Dataset entries
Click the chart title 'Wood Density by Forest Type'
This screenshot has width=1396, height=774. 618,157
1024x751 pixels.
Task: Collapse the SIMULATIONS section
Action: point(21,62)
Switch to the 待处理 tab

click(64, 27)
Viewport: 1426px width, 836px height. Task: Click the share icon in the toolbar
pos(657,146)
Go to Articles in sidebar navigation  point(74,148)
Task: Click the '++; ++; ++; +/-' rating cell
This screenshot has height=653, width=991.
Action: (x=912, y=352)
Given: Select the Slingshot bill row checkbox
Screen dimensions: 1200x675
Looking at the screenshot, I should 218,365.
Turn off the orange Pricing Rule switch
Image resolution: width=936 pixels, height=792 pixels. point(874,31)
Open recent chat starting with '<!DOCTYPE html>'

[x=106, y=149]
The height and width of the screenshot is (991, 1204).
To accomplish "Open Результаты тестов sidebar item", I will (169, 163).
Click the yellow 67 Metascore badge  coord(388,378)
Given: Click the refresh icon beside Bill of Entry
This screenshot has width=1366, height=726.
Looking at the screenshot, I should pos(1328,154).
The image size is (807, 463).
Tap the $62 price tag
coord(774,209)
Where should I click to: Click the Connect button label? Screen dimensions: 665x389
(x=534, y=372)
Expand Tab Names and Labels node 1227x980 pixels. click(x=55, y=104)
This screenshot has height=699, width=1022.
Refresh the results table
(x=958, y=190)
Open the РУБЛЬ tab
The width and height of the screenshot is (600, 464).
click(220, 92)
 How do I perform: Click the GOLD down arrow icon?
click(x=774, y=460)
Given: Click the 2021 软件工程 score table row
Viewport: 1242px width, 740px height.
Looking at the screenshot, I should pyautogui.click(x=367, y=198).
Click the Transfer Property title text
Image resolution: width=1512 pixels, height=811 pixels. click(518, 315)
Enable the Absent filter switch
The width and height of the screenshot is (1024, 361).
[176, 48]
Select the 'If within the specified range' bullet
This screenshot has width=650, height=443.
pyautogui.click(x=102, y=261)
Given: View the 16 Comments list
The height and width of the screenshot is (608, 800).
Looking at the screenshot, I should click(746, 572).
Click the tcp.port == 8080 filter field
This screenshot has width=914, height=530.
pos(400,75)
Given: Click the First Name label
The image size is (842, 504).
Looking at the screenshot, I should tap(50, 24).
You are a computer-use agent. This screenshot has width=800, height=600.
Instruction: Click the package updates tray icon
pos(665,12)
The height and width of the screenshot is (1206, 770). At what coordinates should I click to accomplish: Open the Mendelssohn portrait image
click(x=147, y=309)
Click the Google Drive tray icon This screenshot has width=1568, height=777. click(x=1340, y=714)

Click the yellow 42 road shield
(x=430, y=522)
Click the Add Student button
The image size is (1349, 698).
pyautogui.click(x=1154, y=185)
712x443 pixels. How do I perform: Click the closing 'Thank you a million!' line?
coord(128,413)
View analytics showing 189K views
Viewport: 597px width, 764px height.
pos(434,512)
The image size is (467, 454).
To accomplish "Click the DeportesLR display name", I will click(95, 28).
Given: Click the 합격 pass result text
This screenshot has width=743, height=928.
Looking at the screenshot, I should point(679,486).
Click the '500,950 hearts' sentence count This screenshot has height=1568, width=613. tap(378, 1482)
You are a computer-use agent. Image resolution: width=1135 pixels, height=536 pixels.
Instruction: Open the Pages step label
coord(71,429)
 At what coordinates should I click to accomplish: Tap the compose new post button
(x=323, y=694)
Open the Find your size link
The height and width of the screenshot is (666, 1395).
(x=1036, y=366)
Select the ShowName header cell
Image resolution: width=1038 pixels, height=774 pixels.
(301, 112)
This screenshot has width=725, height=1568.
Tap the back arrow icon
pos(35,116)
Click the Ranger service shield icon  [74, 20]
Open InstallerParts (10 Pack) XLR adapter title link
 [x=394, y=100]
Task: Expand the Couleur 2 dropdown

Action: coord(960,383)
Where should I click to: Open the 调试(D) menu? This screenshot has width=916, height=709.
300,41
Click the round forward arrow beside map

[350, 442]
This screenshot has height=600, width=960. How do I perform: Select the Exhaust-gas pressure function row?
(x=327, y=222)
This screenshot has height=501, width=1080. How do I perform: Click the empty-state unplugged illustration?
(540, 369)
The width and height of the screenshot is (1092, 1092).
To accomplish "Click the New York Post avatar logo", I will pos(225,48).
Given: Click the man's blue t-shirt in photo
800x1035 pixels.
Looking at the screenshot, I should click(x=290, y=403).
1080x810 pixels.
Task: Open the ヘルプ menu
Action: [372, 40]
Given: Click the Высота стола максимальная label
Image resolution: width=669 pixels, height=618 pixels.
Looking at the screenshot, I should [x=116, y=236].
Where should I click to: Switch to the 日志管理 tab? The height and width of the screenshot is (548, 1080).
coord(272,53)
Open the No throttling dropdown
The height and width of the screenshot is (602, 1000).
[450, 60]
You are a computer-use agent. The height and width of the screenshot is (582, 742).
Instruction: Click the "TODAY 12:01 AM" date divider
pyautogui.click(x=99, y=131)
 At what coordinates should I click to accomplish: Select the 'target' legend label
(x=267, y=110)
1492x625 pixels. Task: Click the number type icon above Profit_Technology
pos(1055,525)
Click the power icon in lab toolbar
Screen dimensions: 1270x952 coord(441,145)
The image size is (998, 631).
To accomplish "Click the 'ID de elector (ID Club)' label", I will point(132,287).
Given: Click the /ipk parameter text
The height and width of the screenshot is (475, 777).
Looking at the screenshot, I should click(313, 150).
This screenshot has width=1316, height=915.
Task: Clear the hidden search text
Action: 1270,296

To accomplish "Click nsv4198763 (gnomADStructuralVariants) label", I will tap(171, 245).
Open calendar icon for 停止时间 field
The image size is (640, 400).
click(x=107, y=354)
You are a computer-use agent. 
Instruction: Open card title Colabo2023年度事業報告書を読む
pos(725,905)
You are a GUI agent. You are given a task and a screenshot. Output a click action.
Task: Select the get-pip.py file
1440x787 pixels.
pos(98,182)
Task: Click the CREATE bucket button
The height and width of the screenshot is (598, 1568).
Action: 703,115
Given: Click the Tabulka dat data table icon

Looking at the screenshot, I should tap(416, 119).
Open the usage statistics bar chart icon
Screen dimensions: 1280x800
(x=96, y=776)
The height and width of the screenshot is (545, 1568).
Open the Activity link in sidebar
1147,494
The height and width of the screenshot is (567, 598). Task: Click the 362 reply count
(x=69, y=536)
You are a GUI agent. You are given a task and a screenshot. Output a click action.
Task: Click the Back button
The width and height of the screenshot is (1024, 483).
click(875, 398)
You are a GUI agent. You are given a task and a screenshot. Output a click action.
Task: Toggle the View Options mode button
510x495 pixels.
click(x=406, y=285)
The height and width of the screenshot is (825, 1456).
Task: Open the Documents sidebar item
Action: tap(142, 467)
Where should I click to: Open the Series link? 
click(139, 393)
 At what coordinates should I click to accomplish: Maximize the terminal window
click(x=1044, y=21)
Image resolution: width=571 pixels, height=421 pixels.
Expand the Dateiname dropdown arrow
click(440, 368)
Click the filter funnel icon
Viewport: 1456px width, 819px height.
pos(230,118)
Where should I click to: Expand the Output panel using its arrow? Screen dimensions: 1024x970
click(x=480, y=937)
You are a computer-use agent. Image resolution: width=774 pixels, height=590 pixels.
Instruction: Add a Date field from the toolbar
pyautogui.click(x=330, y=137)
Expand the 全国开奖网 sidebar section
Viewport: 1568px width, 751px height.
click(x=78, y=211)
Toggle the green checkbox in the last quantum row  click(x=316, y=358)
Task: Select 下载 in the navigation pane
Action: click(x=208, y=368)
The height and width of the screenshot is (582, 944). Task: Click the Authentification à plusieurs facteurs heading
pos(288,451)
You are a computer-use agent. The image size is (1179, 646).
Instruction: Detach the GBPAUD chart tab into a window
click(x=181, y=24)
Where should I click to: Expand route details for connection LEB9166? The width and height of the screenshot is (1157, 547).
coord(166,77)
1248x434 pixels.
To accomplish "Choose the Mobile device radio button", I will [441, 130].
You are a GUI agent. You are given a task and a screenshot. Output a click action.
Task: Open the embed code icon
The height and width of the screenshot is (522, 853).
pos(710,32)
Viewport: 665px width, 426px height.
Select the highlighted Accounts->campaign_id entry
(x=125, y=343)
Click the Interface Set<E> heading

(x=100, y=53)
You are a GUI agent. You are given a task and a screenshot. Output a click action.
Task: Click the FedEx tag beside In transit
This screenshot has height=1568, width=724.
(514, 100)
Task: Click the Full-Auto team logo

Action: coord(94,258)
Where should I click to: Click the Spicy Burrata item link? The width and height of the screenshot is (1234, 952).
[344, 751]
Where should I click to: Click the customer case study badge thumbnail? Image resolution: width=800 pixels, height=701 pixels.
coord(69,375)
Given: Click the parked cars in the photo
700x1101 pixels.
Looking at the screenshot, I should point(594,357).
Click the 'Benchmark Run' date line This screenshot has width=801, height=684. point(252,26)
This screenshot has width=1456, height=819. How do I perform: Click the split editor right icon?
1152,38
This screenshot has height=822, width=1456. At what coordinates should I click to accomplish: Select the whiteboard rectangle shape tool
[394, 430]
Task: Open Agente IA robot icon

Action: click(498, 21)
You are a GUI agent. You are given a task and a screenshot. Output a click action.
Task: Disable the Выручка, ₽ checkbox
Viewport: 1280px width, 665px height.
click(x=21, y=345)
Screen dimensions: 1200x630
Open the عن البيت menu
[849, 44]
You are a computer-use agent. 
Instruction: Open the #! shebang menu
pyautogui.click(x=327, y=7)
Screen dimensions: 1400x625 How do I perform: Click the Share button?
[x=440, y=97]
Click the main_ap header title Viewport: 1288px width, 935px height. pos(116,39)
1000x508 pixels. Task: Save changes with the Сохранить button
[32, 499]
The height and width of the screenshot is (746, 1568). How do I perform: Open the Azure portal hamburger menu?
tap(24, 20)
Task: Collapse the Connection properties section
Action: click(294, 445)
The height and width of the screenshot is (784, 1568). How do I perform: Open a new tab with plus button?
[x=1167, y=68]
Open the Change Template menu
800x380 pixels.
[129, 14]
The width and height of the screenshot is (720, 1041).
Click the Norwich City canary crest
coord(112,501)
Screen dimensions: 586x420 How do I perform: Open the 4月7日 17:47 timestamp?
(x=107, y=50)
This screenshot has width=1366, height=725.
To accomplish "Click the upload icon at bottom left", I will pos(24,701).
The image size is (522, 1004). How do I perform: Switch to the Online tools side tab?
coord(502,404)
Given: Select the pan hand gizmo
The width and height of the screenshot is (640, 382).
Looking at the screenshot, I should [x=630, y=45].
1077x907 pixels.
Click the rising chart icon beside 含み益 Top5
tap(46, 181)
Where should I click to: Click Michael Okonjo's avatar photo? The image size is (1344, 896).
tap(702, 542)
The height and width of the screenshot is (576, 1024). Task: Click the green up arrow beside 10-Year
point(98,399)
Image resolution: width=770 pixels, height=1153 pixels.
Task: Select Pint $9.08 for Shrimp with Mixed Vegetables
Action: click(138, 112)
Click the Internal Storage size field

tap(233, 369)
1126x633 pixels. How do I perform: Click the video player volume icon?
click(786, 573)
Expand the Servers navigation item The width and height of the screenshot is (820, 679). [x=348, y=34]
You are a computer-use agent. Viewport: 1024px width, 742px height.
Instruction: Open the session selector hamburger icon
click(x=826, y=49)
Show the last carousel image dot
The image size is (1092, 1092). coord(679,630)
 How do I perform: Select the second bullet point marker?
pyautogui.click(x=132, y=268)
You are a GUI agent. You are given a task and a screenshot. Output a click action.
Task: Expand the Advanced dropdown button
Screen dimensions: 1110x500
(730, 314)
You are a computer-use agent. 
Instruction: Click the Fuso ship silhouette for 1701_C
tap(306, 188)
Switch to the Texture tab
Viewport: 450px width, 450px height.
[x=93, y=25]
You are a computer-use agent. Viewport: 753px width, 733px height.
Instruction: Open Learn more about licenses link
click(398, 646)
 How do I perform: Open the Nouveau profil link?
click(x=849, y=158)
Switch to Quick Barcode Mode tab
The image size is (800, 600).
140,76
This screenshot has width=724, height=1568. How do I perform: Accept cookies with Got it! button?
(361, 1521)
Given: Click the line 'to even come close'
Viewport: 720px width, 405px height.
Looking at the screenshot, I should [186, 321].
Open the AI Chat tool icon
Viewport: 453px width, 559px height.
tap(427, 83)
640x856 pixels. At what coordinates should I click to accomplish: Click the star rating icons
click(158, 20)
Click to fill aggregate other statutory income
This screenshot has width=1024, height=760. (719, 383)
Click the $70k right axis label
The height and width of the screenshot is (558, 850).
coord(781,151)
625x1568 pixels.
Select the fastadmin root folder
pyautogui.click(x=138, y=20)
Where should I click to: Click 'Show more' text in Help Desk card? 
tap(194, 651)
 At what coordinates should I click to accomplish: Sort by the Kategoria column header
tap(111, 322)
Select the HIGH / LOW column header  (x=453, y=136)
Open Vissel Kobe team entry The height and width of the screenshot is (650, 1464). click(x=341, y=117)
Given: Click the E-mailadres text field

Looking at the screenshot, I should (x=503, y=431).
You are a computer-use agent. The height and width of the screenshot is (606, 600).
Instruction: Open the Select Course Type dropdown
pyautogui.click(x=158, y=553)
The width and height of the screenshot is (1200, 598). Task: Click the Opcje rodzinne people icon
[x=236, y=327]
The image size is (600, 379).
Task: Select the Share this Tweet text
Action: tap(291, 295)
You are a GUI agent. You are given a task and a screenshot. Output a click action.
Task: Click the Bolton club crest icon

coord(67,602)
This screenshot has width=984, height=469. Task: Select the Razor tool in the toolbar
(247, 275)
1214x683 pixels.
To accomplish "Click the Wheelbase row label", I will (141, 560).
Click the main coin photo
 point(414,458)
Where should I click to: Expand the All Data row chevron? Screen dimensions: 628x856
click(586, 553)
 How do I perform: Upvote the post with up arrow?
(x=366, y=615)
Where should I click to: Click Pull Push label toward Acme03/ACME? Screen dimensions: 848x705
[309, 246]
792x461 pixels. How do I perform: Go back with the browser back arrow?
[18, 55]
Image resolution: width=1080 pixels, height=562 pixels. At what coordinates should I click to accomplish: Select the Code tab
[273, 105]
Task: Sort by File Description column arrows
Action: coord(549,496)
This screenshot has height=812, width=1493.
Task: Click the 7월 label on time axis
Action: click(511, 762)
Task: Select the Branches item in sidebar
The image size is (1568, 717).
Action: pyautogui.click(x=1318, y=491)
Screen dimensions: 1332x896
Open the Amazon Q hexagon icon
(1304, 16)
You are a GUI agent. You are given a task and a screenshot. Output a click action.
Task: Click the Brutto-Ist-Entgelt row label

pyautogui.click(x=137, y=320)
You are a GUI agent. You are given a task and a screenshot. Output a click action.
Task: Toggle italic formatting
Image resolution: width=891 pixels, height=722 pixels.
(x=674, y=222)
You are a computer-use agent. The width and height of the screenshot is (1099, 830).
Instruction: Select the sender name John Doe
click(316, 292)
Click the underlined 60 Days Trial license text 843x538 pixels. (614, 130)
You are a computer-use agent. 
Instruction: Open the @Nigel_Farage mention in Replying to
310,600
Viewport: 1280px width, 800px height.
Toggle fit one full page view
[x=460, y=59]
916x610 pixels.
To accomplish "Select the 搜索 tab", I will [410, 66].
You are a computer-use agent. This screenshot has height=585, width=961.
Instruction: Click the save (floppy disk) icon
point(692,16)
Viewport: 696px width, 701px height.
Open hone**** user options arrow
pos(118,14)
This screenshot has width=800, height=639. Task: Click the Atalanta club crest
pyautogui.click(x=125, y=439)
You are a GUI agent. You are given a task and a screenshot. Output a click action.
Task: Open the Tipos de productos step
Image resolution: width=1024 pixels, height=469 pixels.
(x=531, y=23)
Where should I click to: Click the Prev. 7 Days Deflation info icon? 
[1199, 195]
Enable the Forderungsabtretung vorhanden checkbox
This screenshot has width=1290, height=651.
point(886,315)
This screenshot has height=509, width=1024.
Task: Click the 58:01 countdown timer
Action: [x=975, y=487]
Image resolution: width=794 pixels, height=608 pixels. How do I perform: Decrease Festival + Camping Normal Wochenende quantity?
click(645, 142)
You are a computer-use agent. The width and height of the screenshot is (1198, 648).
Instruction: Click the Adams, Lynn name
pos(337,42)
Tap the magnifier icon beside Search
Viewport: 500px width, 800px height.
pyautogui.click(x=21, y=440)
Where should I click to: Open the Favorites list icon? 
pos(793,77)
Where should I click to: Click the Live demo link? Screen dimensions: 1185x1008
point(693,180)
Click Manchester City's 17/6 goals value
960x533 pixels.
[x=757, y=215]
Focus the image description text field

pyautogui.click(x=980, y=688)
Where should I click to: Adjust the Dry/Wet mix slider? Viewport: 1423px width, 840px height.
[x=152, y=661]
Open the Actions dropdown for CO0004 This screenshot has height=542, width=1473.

» WORK ITEM: Pick each line holding the word "cell" out of the data and copy it.

» FINISHED TASK:
Task: Click the '++; ++; ++; +/-' rating cell
Select the ShowName header cell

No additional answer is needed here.